La mayesta Luss se puso su abrigo, un pañuelo en la cabeza y sus gafas de sol de lentes circulares, como las de todas las gafas de Canónica, y abandonó la oficina.

—¿Qué hay detrás de todo esto, maese Métrico? —preguntó Kaltus, suspicaz—. Es raro que la mayesta haya venido aquí y no su consejera, como manda el protocolo.

—Lo que voy a decirte es aún más confidencial que este encargo secreto, Kaltus. Antáster fue amigo y mecenas de Luss durante años, y ella no le devolvió el favor cuando fue elegida mayesta hace dos años. Esto disgustó al torrefactor y entre que era un megalómano y bastante vengativo, quiso arrebatarle la ciudad a su antigua amiga.

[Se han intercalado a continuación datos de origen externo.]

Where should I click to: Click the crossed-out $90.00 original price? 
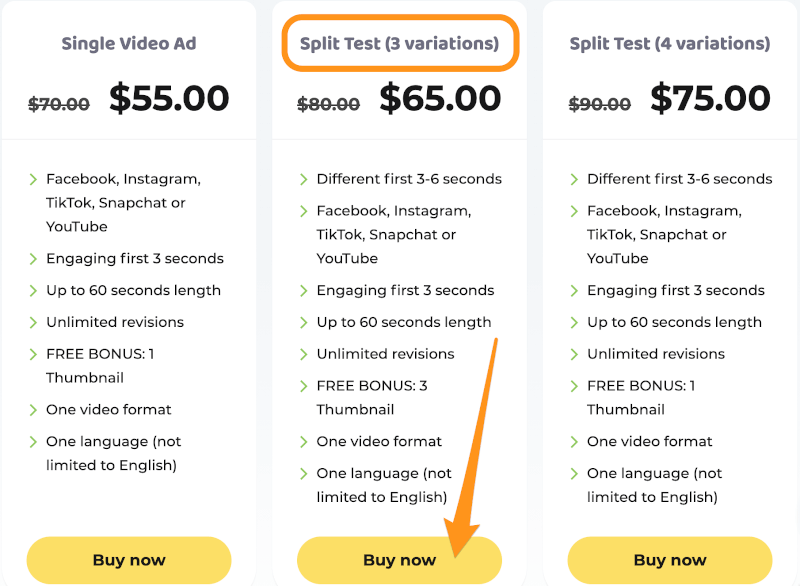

—No lo sabía. Pero Antáster murió durante la Operación Reyezuelo. ¿Qué tiene que ver el tipocé con todo eso?

—Antáster no estaba solo en su plan de conquistar Canónica. Por lo menos tenía dos cómplices, aparte de sus subordinados y los monstruos. Nunca se supo quiénes fueron.

—Y la mayesta los quiere atrapar para cerrar el tema y el tipocé es una posible pista.

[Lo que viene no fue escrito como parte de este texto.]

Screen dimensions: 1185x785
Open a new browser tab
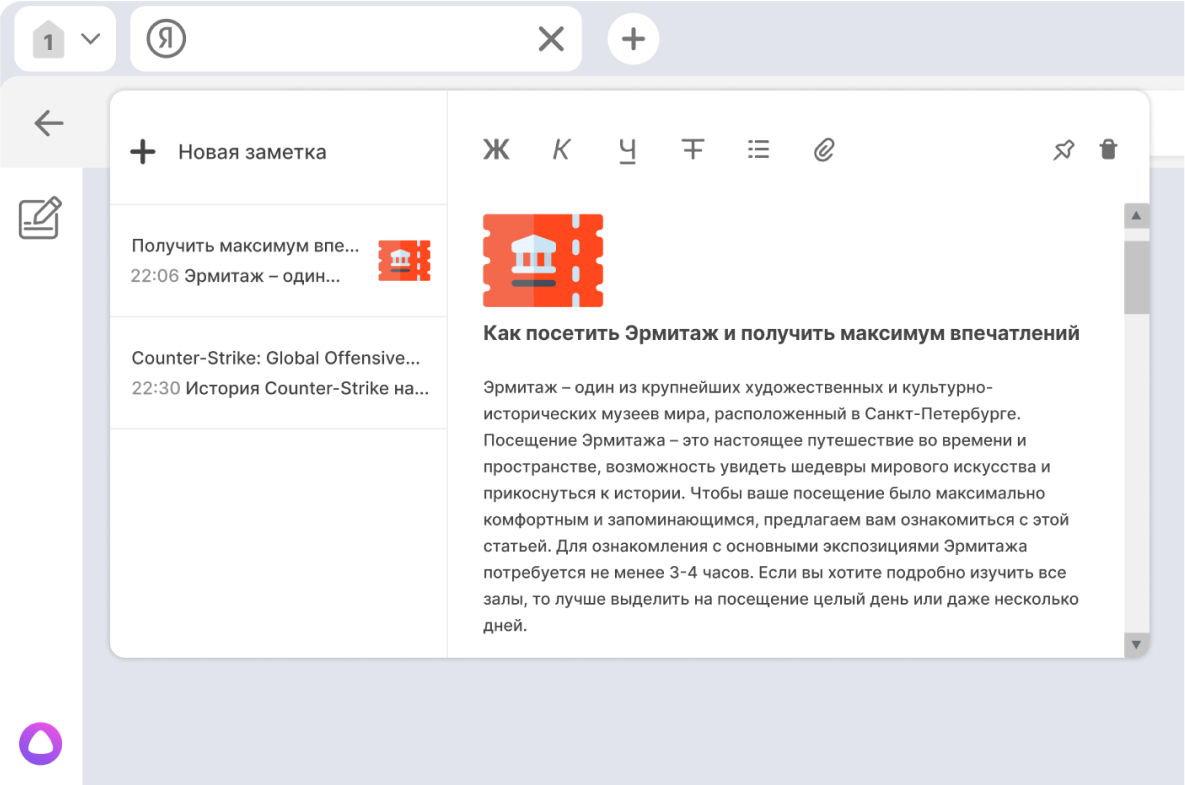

—Algo así. Espero que no te importe ocuparte de un asunto personal de la mayesta. Precisamente he pensado en ti para la misión no sólo porque ya has luchado con un tipocé, también porque eres discreto y de confianza, aunque desde hace tiempo los despachadores os hayáis distanciado de nosotros.  

—Mientras pague en condiciones, me trae sin cuidado su vida íntima.

—El triunfo de esta misión podría ayudarnos a recuperar algo de prestigio —Métrico seguía con su discurso—. Sé que a los despachadores no os importa demasiado, pero los miembros de la directiva queremos recuperar la gloria de antaño y que todos trabajemos juntos de nuevo. El gremio no se creó para ser una empresa de contabilidad, sino para ayudar a la población y forjar héroes.

—Ya, ya… —Kaltus no atendía demasiado a ese tipo de comentarios; no le daban de comer, pensaba.

—Preséntate en la comisaría de Barrio Mazo a las diez de la noche. Pregunta por Tobas Veid, es el comisario. Allí te darán las instrucciones de la misión.

—Voy a prepararme.

Kaltus se marchó de la sede directo a su casa a preparar el equipo necesario para reducir al tipocé si se daba el caso. No era un encargo que le apeteciera en absoluto. El riesgo no era alto y contaría con la colaboración de la policía, pero el tipocé era un bicho escurridizo y violento a la par. Podía escupir veneno como de repente hacer el abrazo quebrantahuesos, beso incluido. O gritar al oído y dejar sordo a cualquiera durante una semana. O existir, lo cual ya era molesto para muchos, Kaltus entre ellos. Si de verdad le pagaban bien, el despachador se tomaría una semana de vacaciones.